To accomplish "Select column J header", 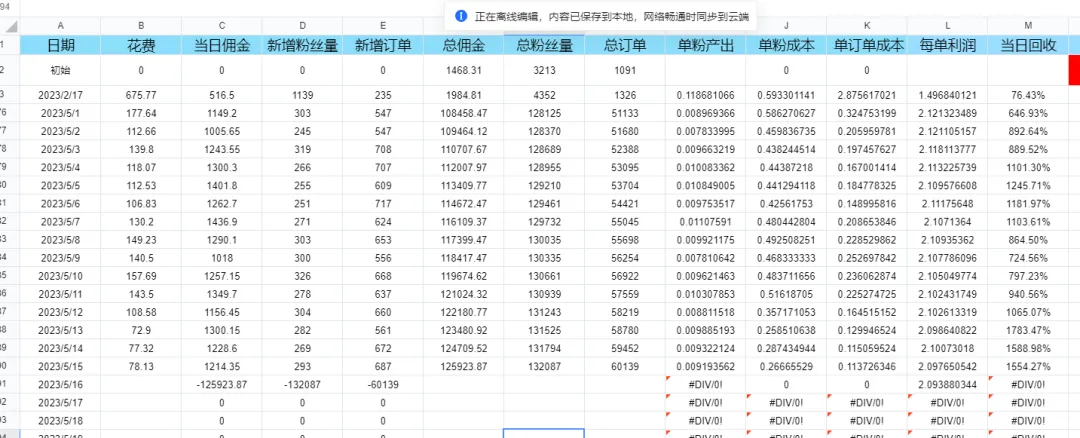I will 786,27.
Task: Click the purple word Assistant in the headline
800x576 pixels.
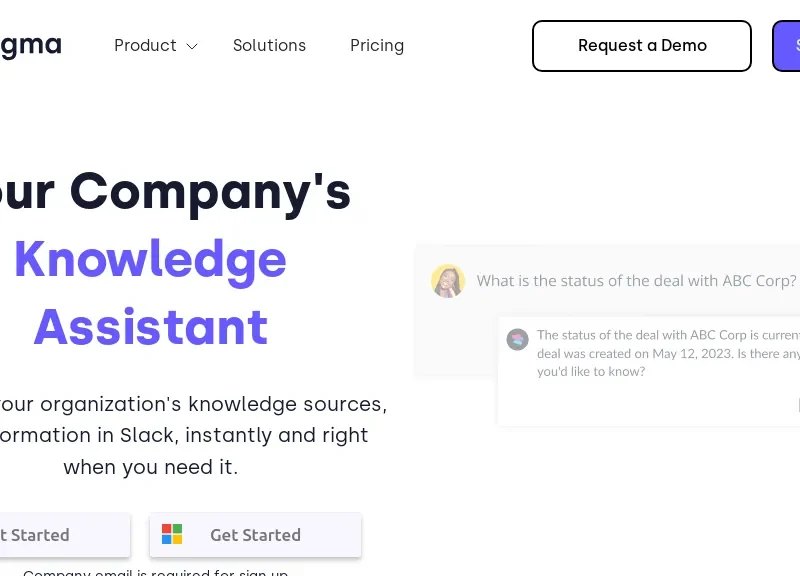Action: (x=150, y=327)
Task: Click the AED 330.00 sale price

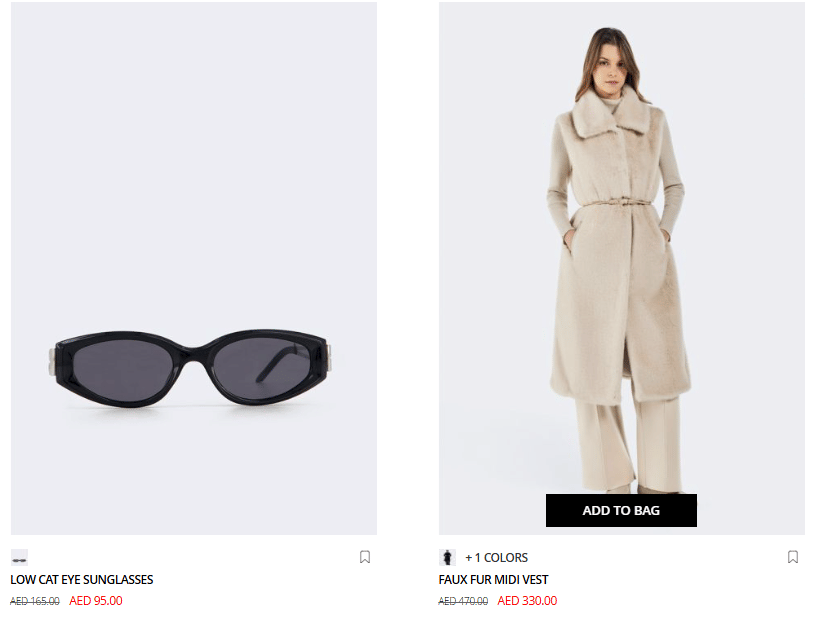Action: click(527, 601)
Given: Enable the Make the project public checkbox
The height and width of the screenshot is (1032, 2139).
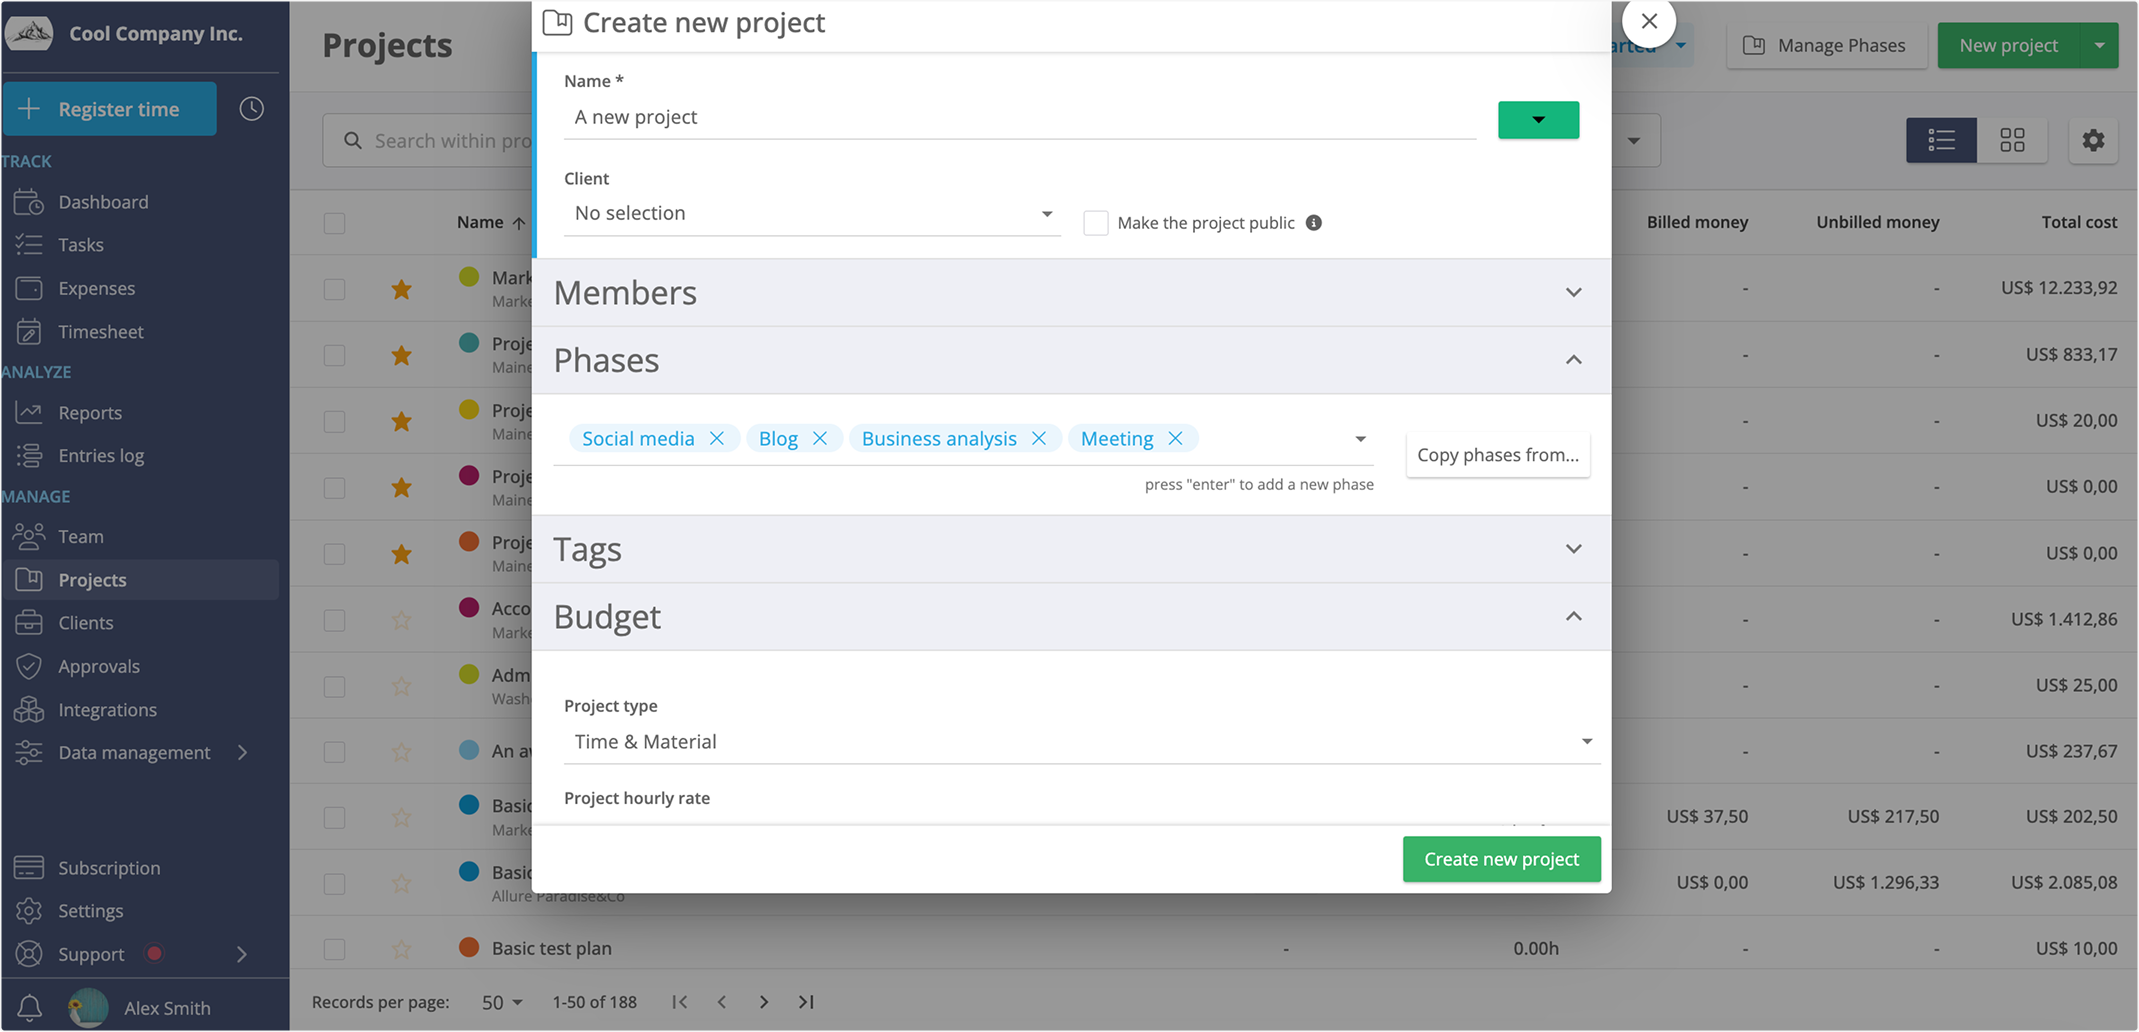Looking at the screenshot, I should [1096, 222].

━━━━━━━━━━━━━━━━━━━━

Once the line holding "800x576 pixels." is found, set it down along with every line after it through the end of the entries, exactly, leaving the pictures out.

| THE ANSWER |
800x576 pixels.
Action: (x=150, y=327)
Task: Click the AED 330.00 sale price

Action: click(527, 601)
Given: Enable the Make the project public checkbox
The height and width of the screenshot is (1032, 2139).
Looking at the screenshot, I should [1096, 222].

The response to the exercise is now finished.